> [What you are asked to do] Update the listing below by replacing "pixel" with "point" and leaving everything else unchanged. Omit the pictures from your answer.

--------

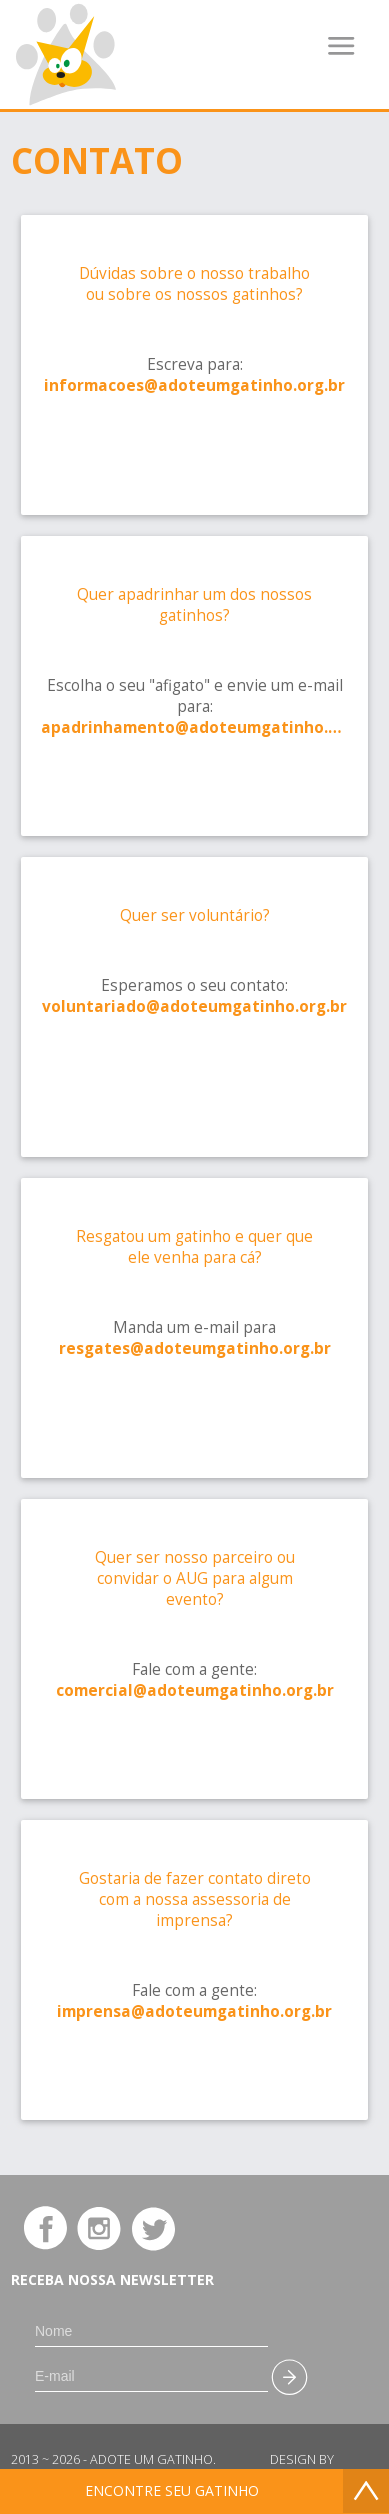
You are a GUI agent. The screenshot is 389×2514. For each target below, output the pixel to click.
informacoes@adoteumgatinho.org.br (194, 385)
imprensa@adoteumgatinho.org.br (194, 2011)
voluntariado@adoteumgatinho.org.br (194, 1006)
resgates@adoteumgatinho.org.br (195, 1348)
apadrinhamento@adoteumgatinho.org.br (194, 727)
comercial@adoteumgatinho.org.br (195, 1690)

--------

> [Answer to this problem]
You are a GUI agent. The screenshot is 389×2514. For each target below, output the point to click.
informacoes@adoteumgatinho.org.br (194, 385)
imprensa@adoteumgatinho.org.br (194, 2011)
voluntariado@adoteumgatinho.org.br (194, 1006)
resgates@adoteumgatinho.org.br (195, 1348)
apadrinhamento@adoteumgatinho.org.br (194, 727)
comercial@adoteumgatinho.org.br (195, 1690)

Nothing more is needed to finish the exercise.